| Bilong Niu Gini|
“Mi no harim tok bilong yu” (I don’t understand you) is not a phrase that Phil and Jill Tait are likely to need. After a total of 11 years’ missionary work in Papua New Guinea — where Jill also grew up until the age of six — both have very good understanding of Tok Pisin.
For six years in the Nineties, and since 2015, their home has been the 400-acre campus of Christian Leaders’ Training College (CLTC) near the town of Banz in the Central Highlands, at a pleasantly cool altitude of 1600 metres. The surrounding area has coffee plantations and traditional villages with subsistence farming. Cities in Papua New Guinea can be dangerous but the Taits feel safe in their rural home area. Very rarely inter-tribal conflicts will still flare up, usually isolated to the tribes concerned. “Relationships are vital,” says Phil. “People are very open to the Gospel, and we are very much accepted as members of the community.”
FIGHTING A DENTAL PLAGUE: Jill, a qualified nurse, now focuses on developing dental care where previously there was none. Needs are great, with rampant tooth decay caused by the recent uptake of foreign sugary foods. However a new dental clinic is taking shape. Currently the clinic has two dental chairs, suction equipment, sterilising equipment and instruments. Because of the limited facilities and expertise (so far) and with many patients only turning up when tooth decay is well advanced, extractions tend to dominate. “God is doing what originally seemed impossible” says Jill.
“The clinic provides many opportunities to share the gospel with patients, and we offer prayer before treatments.” When they are able to return, she is determined to expand both treatment and preventative education. Jill is also hoping and praying for someone with dental training to run the clinic in her absence.
A COLLEGE FOR THE PACIFIC: Phil, a town planner with a doctoral degree in Education and Missions, has since 2015 been fully involved in his new role of Vice Principal at CLTC.
Fifty percent of his work involves teaching classes and mentoring students, particularly in the area of leadership. The College provides essential theological training to students from different language groups. Phil reports that “many churches in Melanesia have pastors with no theological training. False teaching continues to be a problem.”
The College offers diplomas, degrees and master’s degrees in theology, ministry and community transformation. The aim is to develop students’ theological thinking based around their own cultural values and heritage. Ideas and practices based on the teaching and examples of Christ become more meaningful when seen in Melanesian contexts. With around 300 full-time and 600 part-time and distance students, it is the main interdenominational theological college in the country, serving students from as far afield as the Solomon Islands, Vanuatu, Tonga and Samoa.
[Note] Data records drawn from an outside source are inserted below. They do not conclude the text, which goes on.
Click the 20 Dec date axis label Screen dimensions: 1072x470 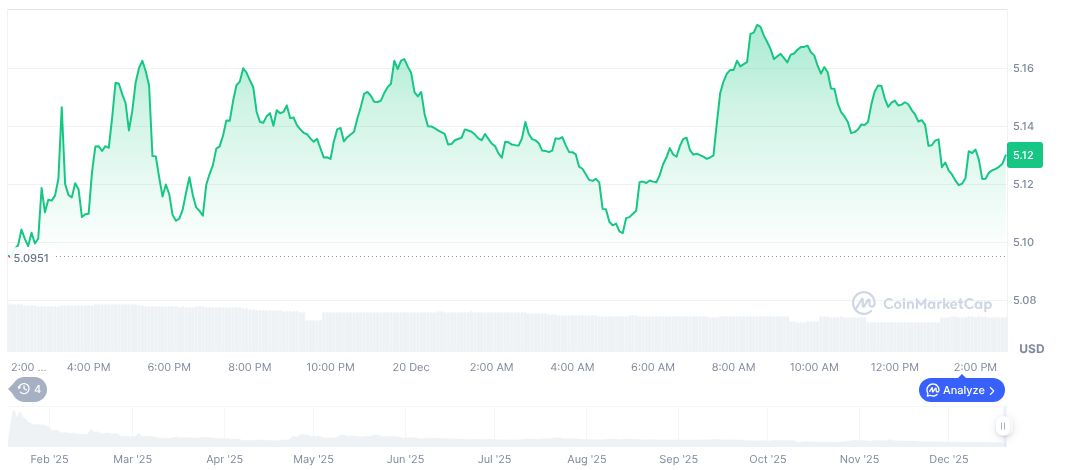point(411,367)
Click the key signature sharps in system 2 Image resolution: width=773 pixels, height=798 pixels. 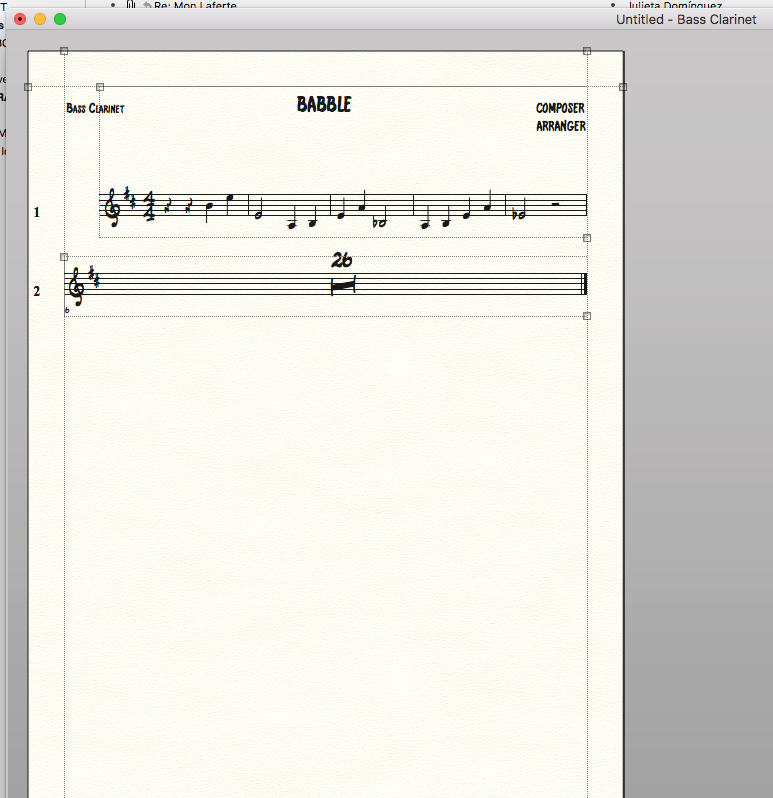pyautogui.click(x=93, y=277)
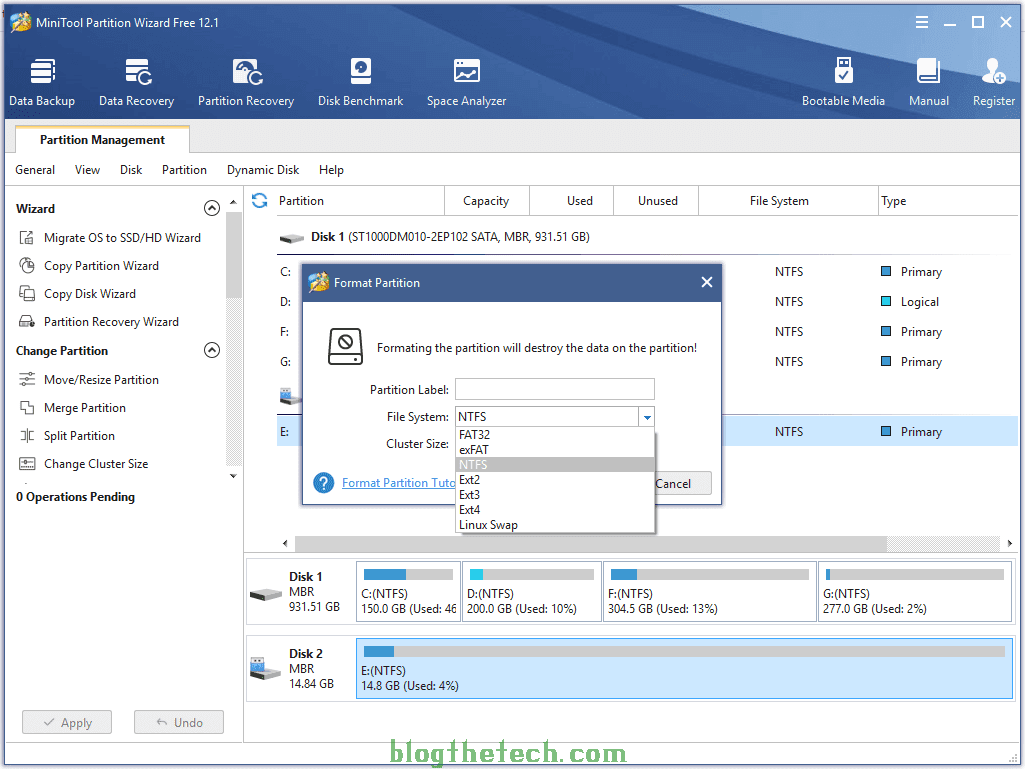Viewport: 1025px width, 769px height.
Task: Create Bootable Media
Action: pyautogui.click(x=843, y=82)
Phil finds his teaching and administration work very fulfilling. “It’s wonderfully rewarding to see the lights come on when a student suddenly reaches a new understanding or a new perspective on life.” The people of PNG have a background of traditional animist beliefs, “but the gospel has had an impact on the whole country.” Phil and Jill have served widely as missionaries, including in Nigeria from 2000 to 2009; for five of those years Phil was the SIM country director. Their three daughters undertook much of their schooling in Africa but are now settled back in New Zealand.
A SEASON OF CHANGE: The Taits returned to New Zealand from PNG in March 2020, just before lockdown began, and are uncertain when they will be able to return to PNG. But through the new realities of 2020, they say, “God has given opportunities and has done abundantly more than we expected.” Despite some Covid-19 restrictions, the College has kept operating, with the students remaining on campus.
Over the past two years, Phil helped set up an online learning system at the College which has been a Godsend this year; it has been surprisingly effective. Phil says, “Our ministry in PNG has continued but with online teaching instead of classroom teaching, and giving more leadership responsibility to the Papua New Guineans. We have grieved the loss of face-to-face connection with many and have cried with our Papua New Guinean brothers and sisters as they have faced many struggles greater than ours. But we have seen God’s leading and we are thankful that we can continue to help and build into their lives from a distance.”
— David Blaker
Pray: The online teaching that Phil has done from NZ has been surprisingly effective — pray for the mentoring of staff and leadership decisions which are more difficult to do remotely. Pray for guidance about when to return to PNG, and for volunteers with expertise in dental work to assist at the new clinic.